As Jesus preached to them, however, He made it clear that it takes more than physical lineage and more than submission to ceremonial rites to be God’s people. When Christ said to them, “Enter ye in…” they became upset. He was telling them, (and us) that they were not in; they were on the outside. In other words, there was a “straiter” gate than they had entered through.
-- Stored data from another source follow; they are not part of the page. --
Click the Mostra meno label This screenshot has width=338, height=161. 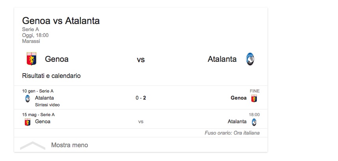tap(69, 145)
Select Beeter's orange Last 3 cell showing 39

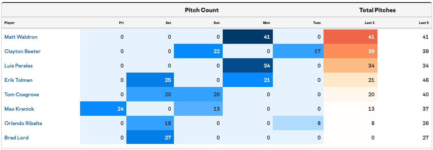[350, 51]
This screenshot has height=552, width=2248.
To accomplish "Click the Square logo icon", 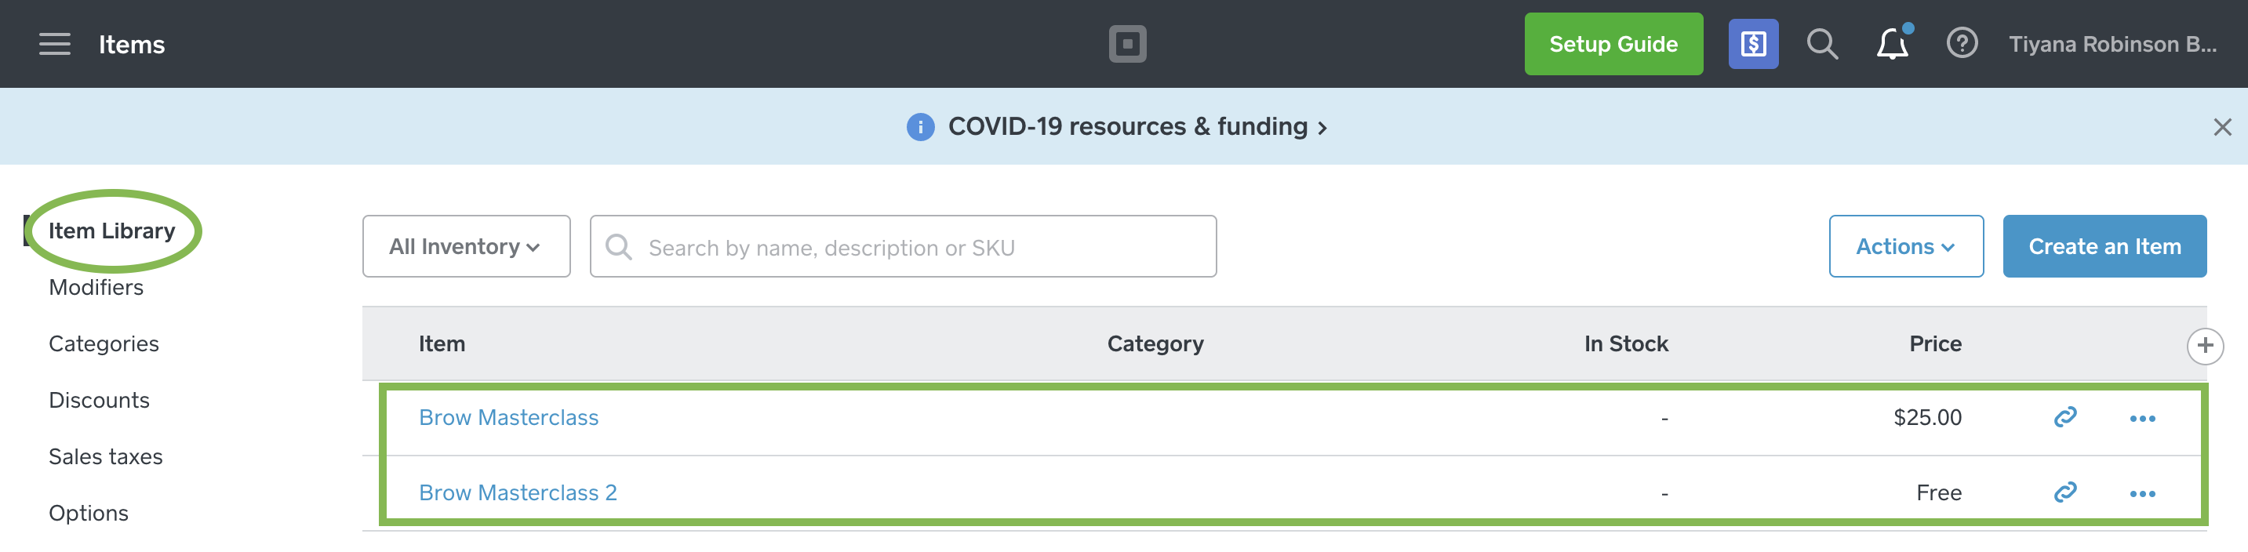I will point(1127,44).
They already had one strait, narrow gate. To be Abraham’s seed, they had to come through a very strait gate. They didn’t mind making it strict, and they were quick to let the Gentile know that he was on the outside because he was not of Abraham’s seed. Jesus was letting those Jews know that there was a “straiter” gate they must go through. They became so stirred that they crucified Him.
Few Will Enter In
Jesus’ teachings are radically different from the religions in our land yet today. Most of the concepts that prevail in modern Christendom cannot line up with the simple teachings of Jesus Christ. The same spirit that had the literal Jew, has the people in our day under the same deception. They complacently do nothing about salvation because they think they’re members of a Christian nation.
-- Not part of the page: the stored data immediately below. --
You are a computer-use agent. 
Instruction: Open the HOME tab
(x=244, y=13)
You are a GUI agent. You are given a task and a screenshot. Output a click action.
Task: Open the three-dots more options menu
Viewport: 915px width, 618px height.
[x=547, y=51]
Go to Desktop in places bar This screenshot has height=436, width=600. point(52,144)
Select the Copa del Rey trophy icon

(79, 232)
The Jews went through the rite of circumcision to assure their favor with God. We have multitudes today, who have water sprinkled on them or join a church for a double confirmation that they’re going to make Heaven their home. Nevertheless, sitting just beyond any religious rite we can go through, is the strait gate. Until we go through that gate, we cannot find this life, this real Christian living.
Jesus said, “…few there be that find it [not the way, but real, Christian life].” When the Gospel is preached, the way is made plain. Nevertheless, few find the life of real Christian living because the gate is too strait and the way is too narrow. They’re not ready to give up to Christ and let Him take control of their lives. Because of this, we have millions of professing Christians who have never known the first joy or power of a Christian life. When we start this life, there will be a power come into our life to break every sinful habit, set us free from sin, and give us a freedom that we’ve never know before. Real salvation is “a million miles” from the level of nominal Christendom.
Millions actually believe that a greater part of our human race will reach Heaven, but Jesus lets us know that few will enter in. Jesus tells us that a tree can be known by its fruits or a Christian can be known by the fruits of his life. But in too many cases today, a Christian is recognized by some tag that a preacher has put on him.
I can’t get away from those three words, “Enter ye in…” It’s not enough to listen to the preaching about this gate, to study the structure of it, or admit the wisdom of its appointment---it must be entered. Sermons on repentance and faith in Christ avail us nothing unless they move our hearts to comply with them.
This gate is the only avenue of admission into the way of Christianity. If we haven’t come through the strait gate, we’re on the wrong way. We may have thought we were on our way to Heaven, but we must come right back to the words of Truth personified (Jesus Christ), “Enter ye in at the strait gate…” We must take Jesus’ warning seriously.
If we take the end of this passage of Scripture as a key to the earlier part, we will understand it better. Compare verse 13 with verses 22 and 23. He said, “Enter ye in at the strait gate: for wide is the gate, and broad is the way, that leadeth to destruction, and many there be which go in thereat.” Verses 22 and 23 read: “Many will say to me in that day, Lord, Lord, have we not…in they name done many wonderful works? And then will I profess unto them, I never knew you: depart from me, ye that work iniquity.”
True Disciples Are Marked
In the midst of all the confusion, let’s study to see how the true disciples of Jesus are to be distinguished. There are many who say they’re His disciples, but are not. I would consider myself to be “the biggest fool on earth” if I worked myself to death at religion only to have Jesus say, “Depart from me.”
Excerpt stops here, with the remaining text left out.